Thanks for the advice again and I definitely look forward to seeing how the process goes 

"dubias are more like cows or pigs next to the crickets, which are more like wolves or hyenas. o.o"

LOL everytime I see a cricket for now on, I'm going to think of them as Hyenas with turbo speed xD


----------



## HeatherN (Sep 6, 2012)

theyre definitely stinky enough to be hyenas.


----------



## Skeetzy (Sep 6, 2012)

My tote doesn't really smell, and it's overcrowded and long overdue for a cleaning. But every time it needs cleaning I've just been upgrading tote size. Just got done setting up a 36 gallon one. 

Honestly, I HATE bugs. Despise them. I had dubias for almost 6 months before I actually touched one. My local breeder of them, who happens to be a close friend now, bribed me with 25 adult females to send him a pic of me holding one. Ever since then it's be easy going. They really aren't bad. I use those latex free gloves you see people use in the food business whenever I grab them though. My beardie doesn't get food aggressive till he sees the gloves, it's kind of funny. I had a savannah monitor for a little that was the same way. 

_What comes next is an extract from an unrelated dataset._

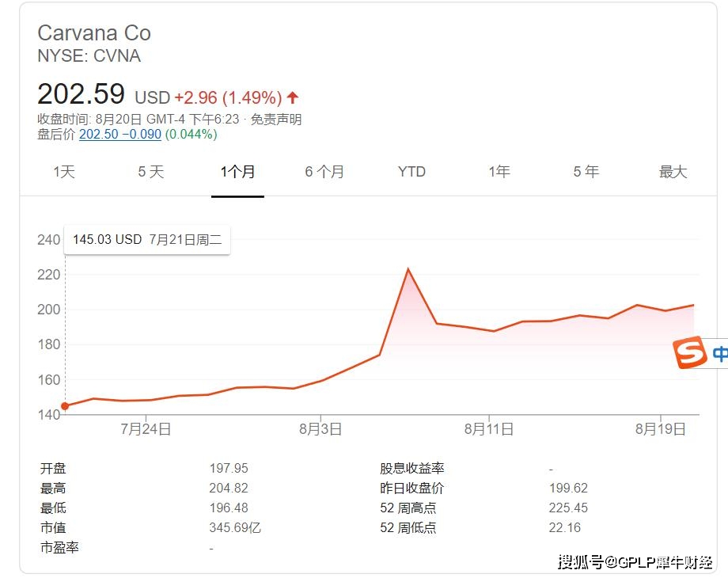Click the red data point marker on chart start
The height and width of the screenshot is (578, 728).
coord(65,405)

I suggest staying away from the males if you're freaked out. They're just too fast to handle. I still hate picking those guys up to this day. But with gloves on its not too bad. Can't really feel the creepy crawly-ness they give off hahah


----------



## larissalurid (Oct 19, 2012)

They can't climb smooth vertical surfaces like hissers can, so don't worry about any climbing out to escape.


----------



## k1ngph1l (Oct 19, 2012)

larissalurid said:


> They can't climb smooth vertical surfaces like hissers can, so don't worry about any climbing out to escape.



They actually suck at climbing and breed extremely fast. Just throw in some Dog food and water crystals and youre good to go. I spoke to the guy that owns a Dubia breeding business and he basically said if they get out they will die within a few days.


----------



## Neeko (Oct 29, 2012)

The fact your saving money makes me feel great, the best breeding pet I've ever had Lol, bad climbers, don't bite, will die in lower temps. Oh Yeah the won't fly! And your feeding them a diet Not then eating trash and being gross.


----------



## Skeetzy (Oct 30, 2012)

They don't fly, but they do flutter/hover. The adult males anyways. And they can flutter a good distance. My friend who breeds them for a living has seen males flutter across his whole kitchen. They can't gain altitude though. 

I'm probably one of the few that keeps them in their bedroom, but on some nights I can hear the males flutter across the tote into the side. I've watched them through the screen top too. It's pretty funny to witness.


----------